▶ Exercise requirements:
Repeat precisely the span of lines below that opens with the line containing "Click the 'Vermiculite (Metamorphic)' cell" and closes with the line containing "845x546 pixels.", both included.

▶ Data shown:
- - -
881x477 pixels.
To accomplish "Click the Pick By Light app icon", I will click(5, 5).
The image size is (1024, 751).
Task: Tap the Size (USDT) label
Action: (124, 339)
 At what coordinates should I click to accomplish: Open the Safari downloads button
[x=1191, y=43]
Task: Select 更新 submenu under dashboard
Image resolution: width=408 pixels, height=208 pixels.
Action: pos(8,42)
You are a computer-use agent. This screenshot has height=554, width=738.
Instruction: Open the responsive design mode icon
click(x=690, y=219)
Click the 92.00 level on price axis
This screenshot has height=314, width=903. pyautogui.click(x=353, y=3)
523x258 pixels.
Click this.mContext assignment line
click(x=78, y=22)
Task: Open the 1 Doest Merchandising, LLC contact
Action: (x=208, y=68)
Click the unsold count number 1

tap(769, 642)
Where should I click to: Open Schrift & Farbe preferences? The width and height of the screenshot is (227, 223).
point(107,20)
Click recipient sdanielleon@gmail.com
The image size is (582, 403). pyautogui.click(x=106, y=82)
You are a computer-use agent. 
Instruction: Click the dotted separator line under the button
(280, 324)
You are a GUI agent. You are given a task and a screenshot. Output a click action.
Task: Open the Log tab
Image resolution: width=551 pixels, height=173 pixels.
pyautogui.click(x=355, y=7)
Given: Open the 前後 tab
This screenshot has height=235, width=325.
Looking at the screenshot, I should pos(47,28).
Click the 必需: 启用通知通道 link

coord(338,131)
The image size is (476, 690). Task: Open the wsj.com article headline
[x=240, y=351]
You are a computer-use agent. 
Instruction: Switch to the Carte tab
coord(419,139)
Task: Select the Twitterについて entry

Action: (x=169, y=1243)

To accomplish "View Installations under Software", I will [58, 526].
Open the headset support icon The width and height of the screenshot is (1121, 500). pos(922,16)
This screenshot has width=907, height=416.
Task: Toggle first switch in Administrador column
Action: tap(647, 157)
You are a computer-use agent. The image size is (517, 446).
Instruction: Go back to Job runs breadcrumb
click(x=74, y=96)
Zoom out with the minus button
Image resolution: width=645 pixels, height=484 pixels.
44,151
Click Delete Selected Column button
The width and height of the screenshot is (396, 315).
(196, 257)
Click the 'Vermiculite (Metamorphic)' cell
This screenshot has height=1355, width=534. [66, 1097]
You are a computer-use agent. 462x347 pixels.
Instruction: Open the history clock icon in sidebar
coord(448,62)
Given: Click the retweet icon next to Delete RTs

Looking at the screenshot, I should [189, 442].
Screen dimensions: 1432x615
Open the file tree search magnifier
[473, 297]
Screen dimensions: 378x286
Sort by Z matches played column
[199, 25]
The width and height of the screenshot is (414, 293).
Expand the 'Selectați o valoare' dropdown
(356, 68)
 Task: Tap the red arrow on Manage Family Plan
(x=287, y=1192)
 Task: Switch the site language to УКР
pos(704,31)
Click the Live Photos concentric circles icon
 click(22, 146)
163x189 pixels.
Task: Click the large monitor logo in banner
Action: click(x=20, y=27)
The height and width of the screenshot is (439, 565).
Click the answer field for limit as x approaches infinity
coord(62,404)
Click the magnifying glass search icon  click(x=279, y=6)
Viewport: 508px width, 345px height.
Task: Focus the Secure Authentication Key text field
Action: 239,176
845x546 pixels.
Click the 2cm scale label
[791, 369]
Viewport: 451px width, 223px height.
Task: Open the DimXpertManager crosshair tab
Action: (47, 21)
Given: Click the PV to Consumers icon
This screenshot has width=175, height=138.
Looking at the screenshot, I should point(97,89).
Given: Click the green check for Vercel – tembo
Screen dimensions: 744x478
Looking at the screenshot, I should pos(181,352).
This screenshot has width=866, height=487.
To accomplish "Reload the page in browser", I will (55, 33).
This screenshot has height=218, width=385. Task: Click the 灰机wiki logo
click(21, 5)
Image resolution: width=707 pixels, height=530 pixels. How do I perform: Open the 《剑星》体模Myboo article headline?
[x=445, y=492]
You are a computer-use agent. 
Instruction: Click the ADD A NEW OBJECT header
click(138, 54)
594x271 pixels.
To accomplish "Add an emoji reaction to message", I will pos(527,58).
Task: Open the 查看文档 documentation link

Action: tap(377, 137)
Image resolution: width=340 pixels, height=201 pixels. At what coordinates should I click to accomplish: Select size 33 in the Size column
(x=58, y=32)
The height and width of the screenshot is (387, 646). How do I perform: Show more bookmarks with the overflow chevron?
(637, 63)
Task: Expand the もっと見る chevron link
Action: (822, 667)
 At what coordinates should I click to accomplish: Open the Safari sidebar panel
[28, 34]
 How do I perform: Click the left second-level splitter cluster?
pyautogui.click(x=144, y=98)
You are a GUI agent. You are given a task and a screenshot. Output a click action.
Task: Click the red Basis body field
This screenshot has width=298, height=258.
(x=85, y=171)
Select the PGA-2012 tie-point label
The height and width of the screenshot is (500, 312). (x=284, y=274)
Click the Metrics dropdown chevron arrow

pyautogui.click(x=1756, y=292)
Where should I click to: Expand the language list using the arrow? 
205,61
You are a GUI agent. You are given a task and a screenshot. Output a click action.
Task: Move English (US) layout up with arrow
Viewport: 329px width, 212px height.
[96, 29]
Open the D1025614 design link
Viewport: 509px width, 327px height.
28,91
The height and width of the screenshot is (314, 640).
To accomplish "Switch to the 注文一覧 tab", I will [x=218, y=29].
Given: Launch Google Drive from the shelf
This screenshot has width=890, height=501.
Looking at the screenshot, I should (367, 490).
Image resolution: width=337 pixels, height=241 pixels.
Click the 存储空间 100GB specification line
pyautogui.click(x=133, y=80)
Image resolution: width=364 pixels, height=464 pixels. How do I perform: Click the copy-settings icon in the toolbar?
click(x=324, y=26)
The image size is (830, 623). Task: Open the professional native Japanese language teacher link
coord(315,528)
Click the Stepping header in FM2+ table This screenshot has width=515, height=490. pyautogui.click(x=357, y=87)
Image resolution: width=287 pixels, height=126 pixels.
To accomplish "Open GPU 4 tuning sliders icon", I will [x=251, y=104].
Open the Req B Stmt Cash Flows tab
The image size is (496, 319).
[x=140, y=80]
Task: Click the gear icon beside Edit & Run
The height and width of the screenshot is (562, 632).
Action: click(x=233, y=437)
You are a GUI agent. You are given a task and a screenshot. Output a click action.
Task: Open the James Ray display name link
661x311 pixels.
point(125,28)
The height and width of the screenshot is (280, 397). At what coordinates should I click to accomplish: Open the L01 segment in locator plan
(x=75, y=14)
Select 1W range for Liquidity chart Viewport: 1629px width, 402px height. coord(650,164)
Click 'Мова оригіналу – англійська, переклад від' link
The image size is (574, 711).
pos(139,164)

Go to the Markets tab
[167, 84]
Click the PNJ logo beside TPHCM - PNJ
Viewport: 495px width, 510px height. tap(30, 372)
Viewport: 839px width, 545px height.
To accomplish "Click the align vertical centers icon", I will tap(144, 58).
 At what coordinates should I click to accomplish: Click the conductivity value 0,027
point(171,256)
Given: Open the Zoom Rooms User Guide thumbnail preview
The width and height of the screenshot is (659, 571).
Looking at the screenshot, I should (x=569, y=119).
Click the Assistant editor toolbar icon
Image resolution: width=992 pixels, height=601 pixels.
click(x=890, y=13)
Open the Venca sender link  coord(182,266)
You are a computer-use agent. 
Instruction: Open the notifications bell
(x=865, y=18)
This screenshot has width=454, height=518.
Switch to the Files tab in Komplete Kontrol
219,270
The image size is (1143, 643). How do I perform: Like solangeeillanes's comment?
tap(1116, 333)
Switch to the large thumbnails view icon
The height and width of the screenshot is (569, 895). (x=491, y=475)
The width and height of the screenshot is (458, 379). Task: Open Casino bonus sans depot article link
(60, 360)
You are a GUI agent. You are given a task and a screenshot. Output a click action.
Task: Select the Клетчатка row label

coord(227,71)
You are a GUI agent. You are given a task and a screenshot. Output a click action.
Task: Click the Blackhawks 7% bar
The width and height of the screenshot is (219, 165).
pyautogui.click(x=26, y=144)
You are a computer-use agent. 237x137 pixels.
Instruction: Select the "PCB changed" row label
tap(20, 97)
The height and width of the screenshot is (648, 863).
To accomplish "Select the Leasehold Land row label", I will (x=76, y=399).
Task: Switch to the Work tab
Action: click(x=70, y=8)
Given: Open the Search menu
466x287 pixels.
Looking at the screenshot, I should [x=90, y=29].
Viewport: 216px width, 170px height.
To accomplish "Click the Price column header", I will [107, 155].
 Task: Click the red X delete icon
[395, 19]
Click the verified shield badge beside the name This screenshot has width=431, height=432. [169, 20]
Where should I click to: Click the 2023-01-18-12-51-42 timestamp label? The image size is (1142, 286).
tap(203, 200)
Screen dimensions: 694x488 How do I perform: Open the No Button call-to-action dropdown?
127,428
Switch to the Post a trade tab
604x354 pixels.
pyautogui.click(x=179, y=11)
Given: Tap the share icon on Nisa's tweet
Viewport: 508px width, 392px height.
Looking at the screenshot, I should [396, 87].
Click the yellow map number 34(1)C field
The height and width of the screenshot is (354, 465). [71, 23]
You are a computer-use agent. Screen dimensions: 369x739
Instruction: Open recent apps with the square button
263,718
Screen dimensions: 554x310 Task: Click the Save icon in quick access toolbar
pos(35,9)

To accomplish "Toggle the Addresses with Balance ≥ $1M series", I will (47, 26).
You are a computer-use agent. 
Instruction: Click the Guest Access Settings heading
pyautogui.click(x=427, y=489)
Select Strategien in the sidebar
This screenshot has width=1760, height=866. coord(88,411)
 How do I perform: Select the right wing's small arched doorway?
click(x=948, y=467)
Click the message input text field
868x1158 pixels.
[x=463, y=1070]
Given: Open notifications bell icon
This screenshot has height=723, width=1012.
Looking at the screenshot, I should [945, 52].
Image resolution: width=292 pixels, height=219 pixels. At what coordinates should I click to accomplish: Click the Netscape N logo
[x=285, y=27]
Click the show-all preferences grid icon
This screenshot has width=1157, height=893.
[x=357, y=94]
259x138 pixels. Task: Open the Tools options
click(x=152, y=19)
- - -
▶ Completed task:
Click the 'Vermiculite (Metamorphic)' cell
This screenshot has height=1355, width=534. [66, 1097]
You are a computer-use agent. 462x347 pixels.
Instruction: Open the history clock icon in sidebar
coord(448,62)
Given: Click the retweet icon next to Delete RTs

Looking at the screenshot, I should [189, 442].
Screen dimensions: 1432x615
Open the file tree search magnifier
[473, 297]
Screen dimensions: 378x286
Sort by Z matches played column
[199, 25]
The width and height of the screenshot is (414, 293).
Expand the 'Selectați o valoare' dropdown
(356, 68)
 Task: Tap the red arrow on Manage Family Plan
(x=287, y=1192)
 Task: Switch the site language to УКР
pos(704,31)
Click the Live Photos concentric circles icon
 click(22, 146)
163x189 pixels.
Task: Click the large monitor logo in banner
Action: click(x=20, y=27)
The height and width of the screenshot is (439, 565).
Click the answer field for limit as x approaches infinity
coord(62,404)
Click the magnifying glass search icon  click(x=279, y=6)
Viewport: 508px width, 345px height.
Task: Focus the Secure Authentication Key text field
Action: 239,176
845x546 pixels.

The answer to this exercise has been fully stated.